The movie opens with its two young lovers shyly making eyes at each other. They are the young teenagers Willie (Rocky McKenzie) and Rosie (Jessica Mauboy). They daringly peek into a local saloon, and the singer invites the pretty Rosie (but pointedly not Willie) inside. Rosie can't resist a chance at a microphone, and magically becomes the center of the movie's first dance number. The way everyone in the room seems to have rehearsed the choreography is the hint of Bollywood, where characters seem to arrange themselves instinctively into chorus lines.

Willie's pious mother is determined to see her son win respect and get a good job as a priest. She whisks him away from his hometown to a rather strange seminary, ruled by Father Benedictus (Geoffrey Rush), who has a German accent but not overmuch of the holy spirit.
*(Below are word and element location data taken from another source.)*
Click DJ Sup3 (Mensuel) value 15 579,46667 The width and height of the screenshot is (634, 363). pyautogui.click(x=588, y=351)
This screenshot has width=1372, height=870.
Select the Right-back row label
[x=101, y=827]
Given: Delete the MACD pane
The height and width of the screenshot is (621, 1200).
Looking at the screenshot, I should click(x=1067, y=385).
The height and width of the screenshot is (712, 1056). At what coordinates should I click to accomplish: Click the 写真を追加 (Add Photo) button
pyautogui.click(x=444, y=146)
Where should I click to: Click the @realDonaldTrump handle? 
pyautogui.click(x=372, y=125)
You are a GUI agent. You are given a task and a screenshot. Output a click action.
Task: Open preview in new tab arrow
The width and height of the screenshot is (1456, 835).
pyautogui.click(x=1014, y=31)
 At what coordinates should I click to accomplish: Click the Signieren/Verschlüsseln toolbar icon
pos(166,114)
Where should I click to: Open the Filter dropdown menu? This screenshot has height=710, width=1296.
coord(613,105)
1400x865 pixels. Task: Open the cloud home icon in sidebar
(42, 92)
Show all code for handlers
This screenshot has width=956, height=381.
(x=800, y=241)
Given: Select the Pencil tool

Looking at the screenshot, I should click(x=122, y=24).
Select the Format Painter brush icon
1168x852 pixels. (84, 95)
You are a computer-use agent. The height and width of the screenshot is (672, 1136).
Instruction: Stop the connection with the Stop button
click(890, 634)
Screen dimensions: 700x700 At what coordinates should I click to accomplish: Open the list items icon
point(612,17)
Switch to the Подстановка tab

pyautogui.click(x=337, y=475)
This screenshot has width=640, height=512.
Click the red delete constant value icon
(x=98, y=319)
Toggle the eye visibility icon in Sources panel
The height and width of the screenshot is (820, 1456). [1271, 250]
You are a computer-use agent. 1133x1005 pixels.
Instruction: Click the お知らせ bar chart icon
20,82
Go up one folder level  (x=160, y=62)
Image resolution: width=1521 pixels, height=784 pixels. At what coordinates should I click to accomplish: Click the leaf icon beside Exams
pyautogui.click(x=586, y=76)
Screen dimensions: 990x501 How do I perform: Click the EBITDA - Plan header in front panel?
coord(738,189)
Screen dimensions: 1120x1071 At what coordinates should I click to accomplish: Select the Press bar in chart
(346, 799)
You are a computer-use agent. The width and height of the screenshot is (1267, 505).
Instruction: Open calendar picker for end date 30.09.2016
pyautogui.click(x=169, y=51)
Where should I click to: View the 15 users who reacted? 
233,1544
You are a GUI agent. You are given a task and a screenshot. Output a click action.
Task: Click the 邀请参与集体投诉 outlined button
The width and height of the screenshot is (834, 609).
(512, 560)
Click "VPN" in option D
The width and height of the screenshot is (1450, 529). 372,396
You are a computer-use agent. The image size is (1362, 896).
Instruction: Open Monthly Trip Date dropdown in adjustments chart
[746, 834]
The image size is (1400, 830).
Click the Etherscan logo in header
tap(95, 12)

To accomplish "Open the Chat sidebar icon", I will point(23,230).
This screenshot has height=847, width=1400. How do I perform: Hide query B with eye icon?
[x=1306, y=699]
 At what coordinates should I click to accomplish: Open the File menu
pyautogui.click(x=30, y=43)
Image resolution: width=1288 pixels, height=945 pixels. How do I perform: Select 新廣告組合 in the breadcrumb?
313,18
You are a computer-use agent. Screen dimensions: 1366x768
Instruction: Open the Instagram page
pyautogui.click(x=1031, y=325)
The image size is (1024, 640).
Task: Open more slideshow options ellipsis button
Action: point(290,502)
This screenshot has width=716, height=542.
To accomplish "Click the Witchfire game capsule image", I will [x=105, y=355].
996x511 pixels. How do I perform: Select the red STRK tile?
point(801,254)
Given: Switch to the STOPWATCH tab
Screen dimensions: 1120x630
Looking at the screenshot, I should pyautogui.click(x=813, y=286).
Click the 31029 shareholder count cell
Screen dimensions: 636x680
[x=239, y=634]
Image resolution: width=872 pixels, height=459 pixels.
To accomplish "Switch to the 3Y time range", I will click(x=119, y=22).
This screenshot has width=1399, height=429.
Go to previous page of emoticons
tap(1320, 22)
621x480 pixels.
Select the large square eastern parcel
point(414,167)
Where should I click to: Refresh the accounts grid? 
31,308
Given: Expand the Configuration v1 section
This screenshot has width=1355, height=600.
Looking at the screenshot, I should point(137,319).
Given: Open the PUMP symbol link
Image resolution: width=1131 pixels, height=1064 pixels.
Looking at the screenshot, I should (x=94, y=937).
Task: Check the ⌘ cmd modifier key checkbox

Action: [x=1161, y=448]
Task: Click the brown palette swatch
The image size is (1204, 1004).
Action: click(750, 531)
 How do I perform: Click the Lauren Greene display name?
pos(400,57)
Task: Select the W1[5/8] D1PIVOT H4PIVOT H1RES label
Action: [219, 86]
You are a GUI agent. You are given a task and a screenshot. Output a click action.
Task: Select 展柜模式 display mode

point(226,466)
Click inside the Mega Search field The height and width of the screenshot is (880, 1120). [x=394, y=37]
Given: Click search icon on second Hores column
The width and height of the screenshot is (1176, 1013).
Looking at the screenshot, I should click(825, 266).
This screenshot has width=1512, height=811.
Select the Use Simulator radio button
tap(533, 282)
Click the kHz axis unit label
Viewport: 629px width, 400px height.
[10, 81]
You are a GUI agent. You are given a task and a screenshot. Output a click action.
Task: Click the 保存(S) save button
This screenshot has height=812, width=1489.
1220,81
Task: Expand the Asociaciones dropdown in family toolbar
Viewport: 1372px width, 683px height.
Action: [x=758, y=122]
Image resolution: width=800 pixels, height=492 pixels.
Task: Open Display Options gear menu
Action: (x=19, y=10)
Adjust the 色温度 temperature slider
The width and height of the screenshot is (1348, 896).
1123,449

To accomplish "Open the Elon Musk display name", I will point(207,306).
Willie yearns for home and Rosie, and runs away, finds a hobo camp and is befriended by Uncle Tadpole (Ernie Dingo), who claims to be a relative but forgets about that in the morning. No matter. Uncle Tadpole comes along for the trip, and they hitch a ride in a van painted in a psychedelic 1960s style and piloted by two jolly hippies. Father Benedictus follows in an unconvincing and not very clerical fashion as he goes in pursuit, having forgotten, I guess, that Willie must want to be a priest and not be captured and forced.

And so on. I learn “Bran Nue Dae” was a hit on the Australian stage in 1990. Many of the songs, some with serious undertones, reflect the treatment of aborigines, who were treated as cruelly as Native Americans. In such recent decades, you'd think a more enlightened vision might have seeped into Australia, not that we have anything to feel smug about.

The two leads are sweet and attractive, their roles don't place great demands, and the movie skips along happily, if a little disorganzed. Its look is striking; the cinematography, by Andrew Lesnie of “The Lord of the Rings,” gives the exteriors an almost Day-Glo brightness, as if the sun is shining through the screen.